A New Vision for Community-Led Change
Leer en españolBy Kristin Jones
The means by which societal inequities degrade people’s health are complicated. But the sum of the injuries is measurable in the simplest way: years of life.
Black Coloradans are nearly three times as likely to be unemployed as white Coloradans, and their children can expect to die four years sooner.
All of the income growth in Colorado since the recession has gone to the top 1 percent of earners, while across the country, the difference in the life spans of the rich and the poor are widening.
Colorado counties including Huerfano, Otero and Rio Grande lose 10,000 years apiece to premature death (defined as dying before age 75)—a rate that’s more than twice as high as in healthier Douglas, Pitkin and Summit counties.
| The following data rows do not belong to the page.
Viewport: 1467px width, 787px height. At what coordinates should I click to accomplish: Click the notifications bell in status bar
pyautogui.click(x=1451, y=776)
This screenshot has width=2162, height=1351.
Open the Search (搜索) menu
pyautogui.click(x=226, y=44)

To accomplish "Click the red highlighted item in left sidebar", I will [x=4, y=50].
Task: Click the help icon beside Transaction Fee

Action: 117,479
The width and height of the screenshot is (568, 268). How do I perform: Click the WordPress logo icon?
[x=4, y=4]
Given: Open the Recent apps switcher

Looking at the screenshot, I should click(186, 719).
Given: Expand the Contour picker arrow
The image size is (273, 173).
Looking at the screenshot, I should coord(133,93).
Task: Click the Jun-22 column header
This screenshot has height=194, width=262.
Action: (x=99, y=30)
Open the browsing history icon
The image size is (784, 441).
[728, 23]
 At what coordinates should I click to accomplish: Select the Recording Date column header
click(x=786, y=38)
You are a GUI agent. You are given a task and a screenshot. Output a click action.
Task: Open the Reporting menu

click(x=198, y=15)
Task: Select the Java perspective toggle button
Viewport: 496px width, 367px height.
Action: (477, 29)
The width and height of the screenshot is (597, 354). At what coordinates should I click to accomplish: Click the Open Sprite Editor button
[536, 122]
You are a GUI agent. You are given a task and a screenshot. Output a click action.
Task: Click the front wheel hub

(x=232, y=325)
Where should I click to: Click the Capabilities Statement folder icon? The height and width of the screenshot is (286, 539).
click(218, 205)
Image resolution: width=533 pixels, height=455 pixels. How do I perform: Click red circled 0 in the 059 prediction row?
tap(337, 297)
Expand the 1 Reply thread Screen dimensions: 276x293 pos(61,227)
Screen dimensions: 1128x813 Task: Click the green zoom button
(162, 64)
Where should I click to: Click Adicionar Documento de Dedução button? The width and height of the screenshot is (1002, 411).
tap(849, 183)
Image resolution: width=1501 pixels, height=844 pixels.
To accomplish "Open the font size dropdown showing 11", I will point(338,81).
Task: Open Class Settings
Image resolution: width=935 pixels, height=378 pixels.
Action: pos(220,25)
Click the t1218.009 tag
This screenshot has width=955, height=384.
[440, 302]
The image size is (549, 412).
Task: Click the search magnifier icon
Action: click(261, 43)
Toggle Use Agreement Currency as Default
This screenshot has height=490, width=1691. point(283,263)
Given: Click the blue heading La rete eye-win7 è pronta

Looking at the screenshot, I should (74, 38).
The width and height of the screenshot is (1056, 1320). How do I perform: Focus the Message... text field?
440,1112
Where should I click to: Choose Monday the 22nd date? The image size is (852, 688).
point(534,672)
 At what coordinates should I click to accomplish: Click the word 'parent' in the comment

It was within this context that The Colorado Trust took a dramatic shift in its direction in 2015, going directly to the communities most affected by these ills to ask questions rather than provide answers.
“What we’ve been doing to try to address these inequities hasn’t been working,” says Gwyn Barley, PhD, The Trust’s director of community partnerships & grants. “We needed to imagine a different way.”
Instead of deciding the issues of importance to Coloradans and then giving out funds to nonprofits to execute its vision, The Trust is giving decision-making authority directly to residents in communities across the state. This Community Partnerships strategy launched in 2015 in nearly a dozen communities in Colorado, most of them rural.
With guidance from The Trust’s community partners—staff members who were hired to live and work in regions across the state—people in these places came together to talk with their neighbors about what they love about where they live, what’s tough about it and what they would like to change. This strategy sees all people as the experts of their own lives and communities.
It was a year of building relationships, working to understand the complexity of the challenges that communities face, convening a broad table of residents and asking them to determine their own priorities, says Barley.
In 2016, many of these communities will be actively working to build their visions for a better place—each in their own way.